▶ [Work instruction] The complete listing that follows is to be set down again, exactly as it appears.
BEGIN
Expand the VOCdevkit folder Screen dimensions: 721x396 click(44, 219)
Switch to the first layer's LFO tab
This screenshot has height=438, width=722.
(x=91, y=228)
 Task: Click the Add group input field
END
▶ [Task answer]
Expand the VOCdevkit folder Screen dimensions: 721x396 click(44, 219)
Switch to the first layer's LFO tab
This screenshot has height=438, width=722.
(x=91, y=228)
 Task: Click the Add group input field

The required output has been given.